The conversation flowed so easily, it was difficult for me not to daydream about what it would be like if we were actually a couple.
If I stared too long into her beautiful, almost aquatic blue eyes, I could begin to feel a slight palpitation in my chest.
I cannot stand to be out walking around when it’s below 40 degrees, but she was the kind of person that could suggest something like taking two weeks off and going for a road trip to Ottumwa, Iowa, and I’d be Googling it to figure out what to pack.
To me, she exemplified everything I found beautiful and irresistible about the opposite sex; and yet, we were an undefined entity. Probably not even an entity. Just a nebulous coming together of two people without an end goal.
Or at least, that’s what I told myself when I didn’t feel like facing the fact that I was on her back burner.
Being on someone’s back burner is only one step up from being friend-zoned. I mean, it’s a strange place to be. They are in a committed relationship, but you become their confidant. They text you every few days to make sure you haven’t given up on the idea, but after a little while it’s hard not to face the truth. They’ve been with their partner for years and are most likely not going anywhere. But…what if?
And it’s that “what if?” that keeps us hanging on.
Does this sound familiar to you? There are ways to tell for sure if you are their back burner:
1. Most of your communication is in typed form.
As in the situation I initially described, the ratio of texts and DMs to actual face-to-face time is close to 10:1. In other words, you’ll get a text every day, but you’ll see them once a week—if you’re lucky. At first, this is exciting, but after a while you begin to realize that they are reaching out to you to make sure you’ll be there if their present relationship starts to fall apart. Unfortunately, that will start to wear on a person’s self-esteem.

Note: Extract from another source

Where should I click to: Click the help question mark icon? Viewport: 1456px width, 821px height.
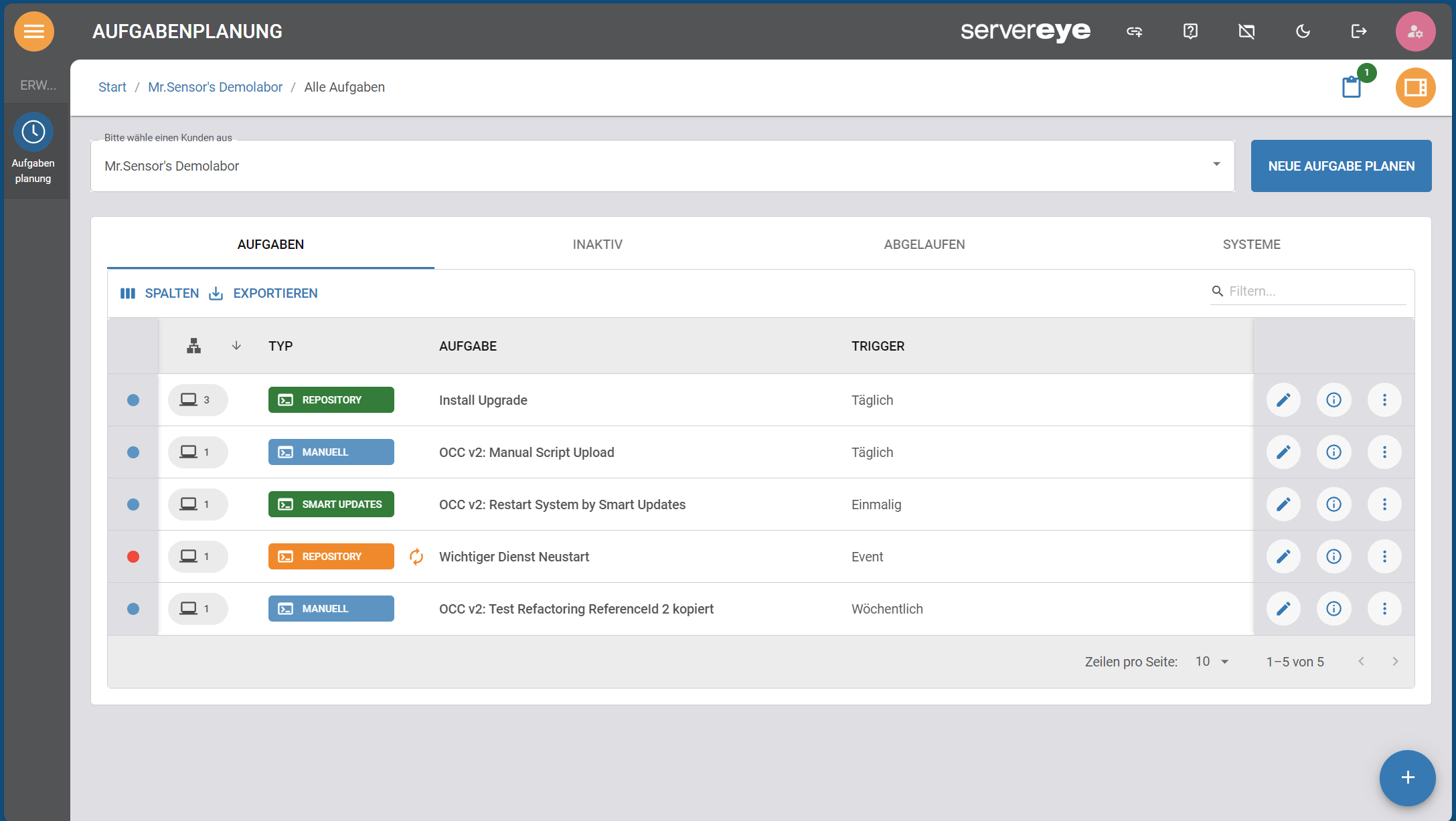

2. The word “maybe” gets used a lot.
Most of your conversation with this person you desire is of the “not very serious” variety, and when you try to nail them down on what they are feeling for you, their response is usually cloudy or nebulous. If you wake up for a minute and look at the situation for what it is exactly, you are nothing more to them than an option. People like to keep their options open, so on your side of the fence you think they’re showing interest, when in reality, they are fanning the flame and keeping you on minimal maintenance.
3. They confide in you too much.
At first, when you fall in love with a committed person and they start to make you feel like there might actually be a chance, it can make your heart race. As time goes on and they begin calling or texting every time things get unmanageable in their current relationship, it can seem like you’re “on deck” at a baseball game and the current batter has two strikes. You begin to think your time at bat is moments away. If that feeling seems to never go away, guess what? You’re on the back burner.

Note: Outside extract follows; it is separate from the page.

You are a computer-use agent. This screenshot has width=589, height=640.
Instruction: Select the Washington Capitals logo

4. Plans get cancelled more times than not.
If it seems like every time the two of you make plans to go out or meet up something gets in the way, you can almost be assured of the fact that the “something” is their current lover. It’s really not as if they don’t want to see you. But look at it from their perspective. They are likely trying to navigate a failing relationship, and you are standing there like a fool waiting for true love to bloom. It’s an awful feeling.
5. They always hint about what a great couple you’d be.
Last, and probably most annoying, is when they get your hopes up high by hinting about how wonderful life would be if the two of you were an item, but you know in your heart that they are, once again, just trying to fan the flame. If you’ve ever been someone’s back burner, you know that should you confront them about the possibility of leaving their boo to start something with you, the vibe changes real quick. It messes with your head, and, if you really start to fall in love, you begin to accept what should otherwise be considered unacceptable.
The bottom line is this: you may have the deepest feelings for someone, but when you are their contingency plan, it is just not good for you emotionally or psychologically. What can be even more frustrating is the fact that when someone is inaccessible, they become a lot more appetizing—either consciously or subconsciously.
This is something we need to be aware of. There is nothing we, as humans, are turned on by more than what we can’t have.
So, if you find yourself in a situation where you know you should remove yourself but it feels impossible, you should really try to examine why that is. Are they such a great catch, or are you just trying to get what you can’t have?